As @abraemer pointed out above, a function like this will not mutate df, so you will not be integrating the ODE you intend to integrate. If you use this pattern in your real code, your results will be incorrect, regardless of the callback issue. You need something like df .= -1.0 (note the dot in .=).

That aside, throwing and catching an error or injecting NaN are both rather crude ways of forcing termination. The supported way is to call terminate!(integrator) in the callback. You can then check if sol.retcode == SciMLBase.ReturnCode.Terminated and handle the situation accordingly.

radau() doesn’t support the terminate!(integrator) callback. That is the main reason to go to all this trouble.

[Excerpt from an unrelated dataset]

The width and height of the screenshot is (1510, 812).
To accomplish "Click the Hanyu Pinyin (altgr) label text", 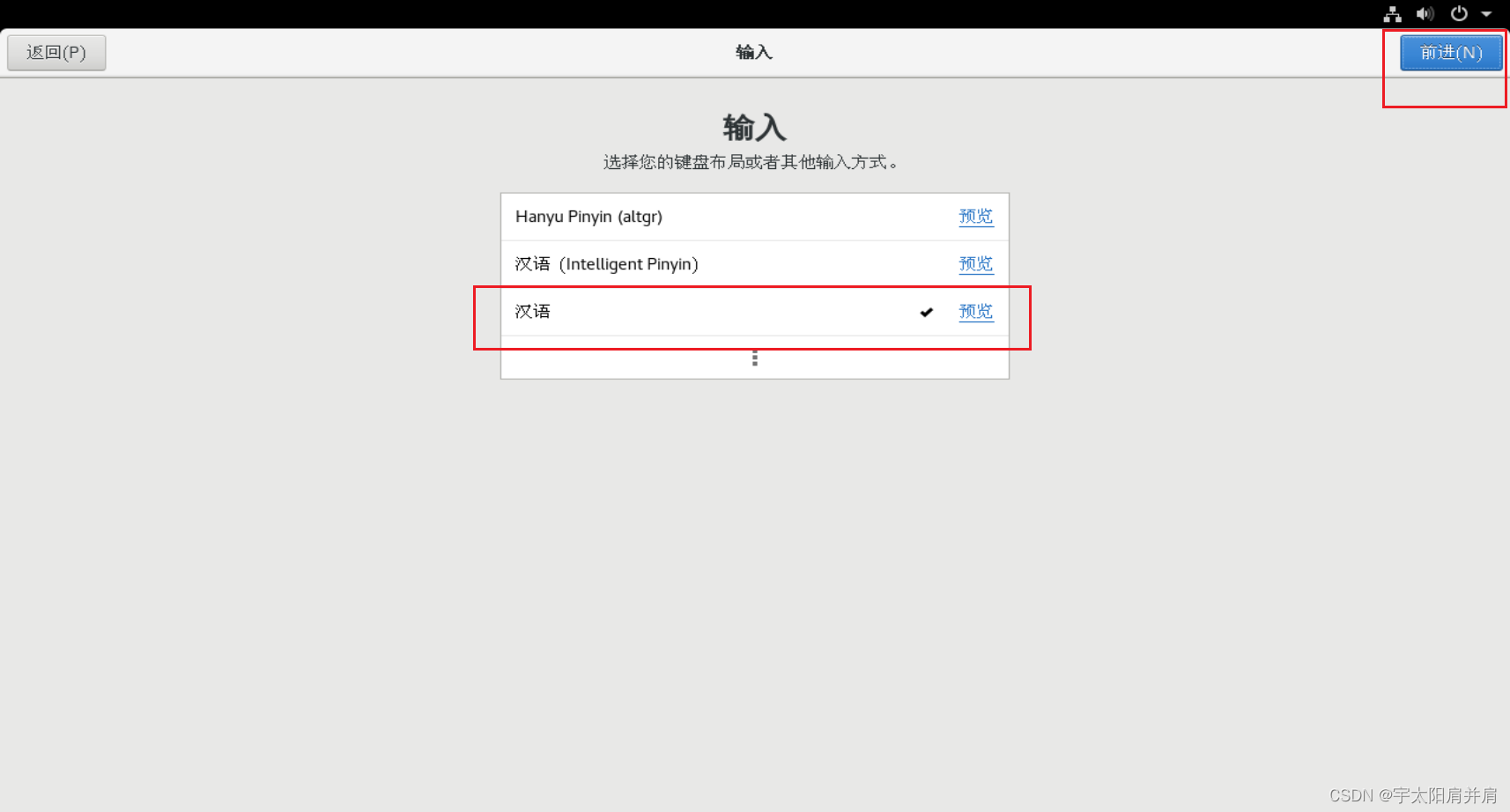I will pos(588,217).
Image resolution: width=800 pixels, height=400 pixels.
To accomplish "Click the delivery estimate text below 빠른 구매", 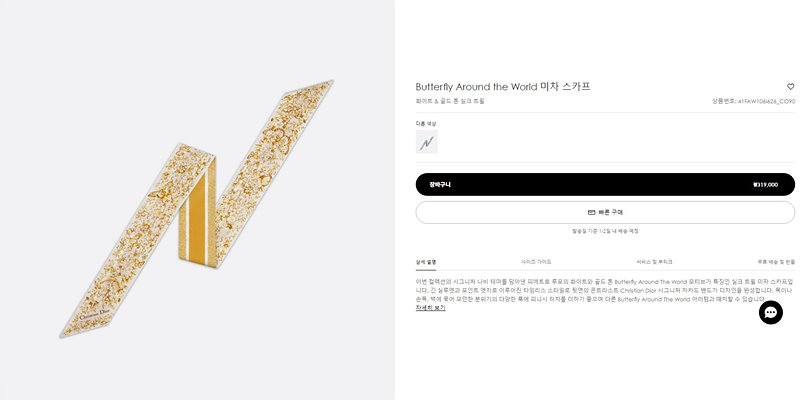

The terminate! callback was the first thing I tried.

In my real code, editing the df variable is done as follows (only showing the relevant pieces):

For the temporal integration:

function dCVdt_adaptive_step_size(dCV, CV, p, t)
dCV[1] = dCstlbrVbr_dt
dCV[2] = dCstldrVdr_dt
return dCV

For the spatial code

function dchi_dz_pos(dchi_dz_return, chi_vec, p, z)
dchi_dz_return .= dchi_dz_val[1]
dchi_dz_return # This is the last line of the function

There are three versions of the spatial code function for different portions of my system but this portion is handled the same in all of them.

Both produce the expected results and successfully solve relevant test cases. Please let me know if there’s an error in either of them, but everything I see is consistent with them working. For the vast majority of cases, the model works very well. I’m currently trying to troubleshoot a very specific set of inputs, but that’s beyond the scope of this thread.

1 Like

Right, my apologies, I missed that part of your original post.

The code you’re showing does indeed mutate dCV and dchi_dz_return correctly, so no worries there. Do note that you’re not expected to return these arrays, although doing so does no harm. My own preference is to put return nothing at the end of such functions as an extra indicator that they work via mutation or other side effects, but of course, you don’t have to copy my style.